Hart is not merely new to St. Georges, she is a new teacher altogether, and her inexperience is taken advantage of by her wild students, but more so by Covett, possibly the greatest scenario of a coworker from hell.
Barbara tells the audience of the way that the people around her are willing to open up and share their deepest secrets and feeling with her, something she calls a “gift of the privileged.” In a twisted form of mentor/novice relationship, Barbara and Sheba become friends and it isn’t long before Sheba is sharing her secrets with Barbara.
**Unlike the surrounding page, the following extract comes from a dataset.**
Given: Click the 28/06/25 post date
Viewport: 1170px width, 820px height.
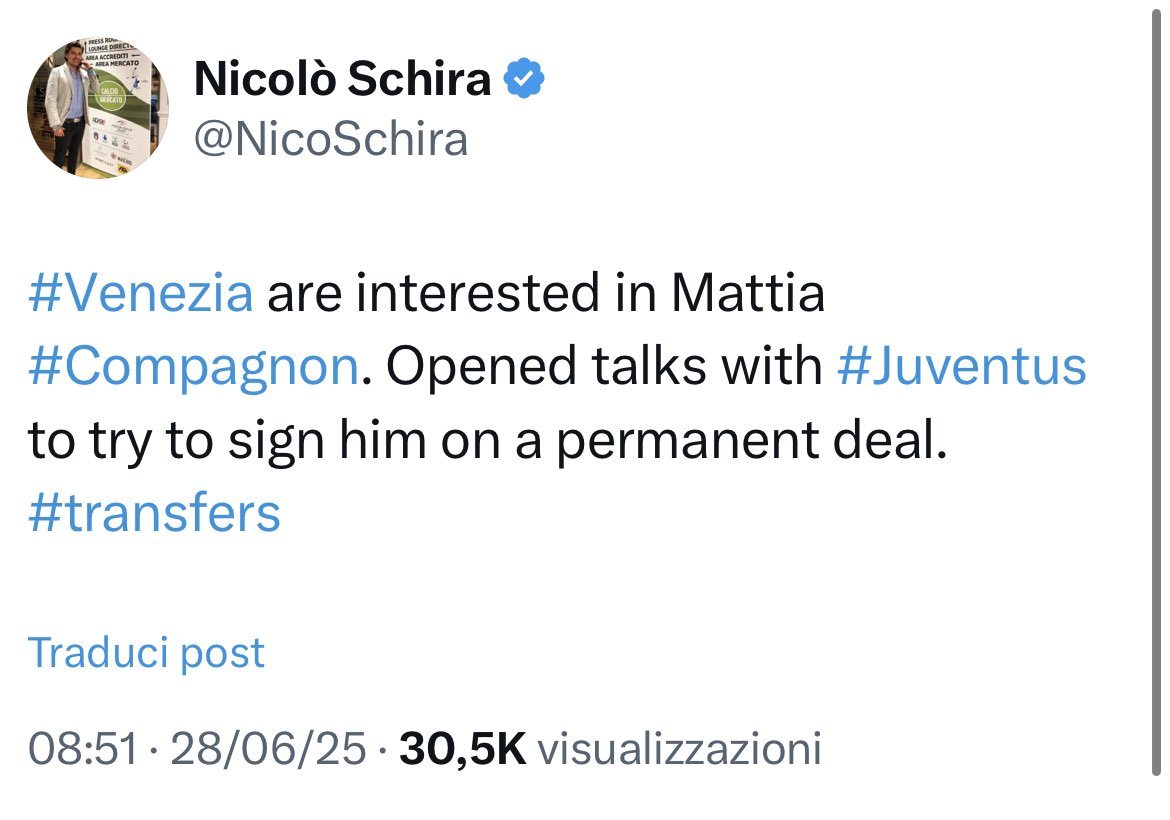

It isn’t long before Barbara learns Sheba’s darkest secret, that she is having an affair with a fifteen-year old student. Blackmail comes to mind immediately, but Barbara doesn’t want anything of Sheba, save her friendship, or is it companionship? We are ever startled as Barbara’s obsession becomes more and more obvious.
It should not come as a surprise to the audience that Barbara wants little less than ownership of Sheba’s soul, we hear her diary entries regularly, yet as Sheba realizes this it is still as much a shock to us as it is to her.
The story builds to an explosion of tempers and emotions such that in the end we are left astounded sitting in the darkness as the final credits role.
Many have hailed Dame Judi Dench as one of the greatest living actresses; this movie only supports that assessment all the more. Lately it seems that Dench can only be seen in supporting roles as in the “Bond” movies, “Pride and Prejudice,” “The Importance of Being Earnest,” and “Shakespeare In Love.” Movies like this offer audiences to chance to see her in full form.
It must have taken bravery on her part to take on such a risky performance. It has paid off with an Academy Award nomination and one of her most memorable roles in years.
Cate Blanchett cannot be ignored, nor was she by the Academy who nominated her for Best Supporting Actress; her performance is a remarkable one. She has never been more beautiful or frightening. For all those who thought she could not become more crazed she was as the tempted elf queen in “The Fellowship of the Ring,” you have only to see her as Sheba confronts Barbara about the things she writes in her diaries.
The Performances make this movie as interesting and memorable as it is. Screenwriter Patrick Marber adapted the film from the book by Zoe Heller, but it is Dench and Blanchett who bring it to life.
“Notes on a Scandal” certainly demonstrates that secrets don’t make friends. The audience, though, is bound to realize that secrets make terrific entertainment.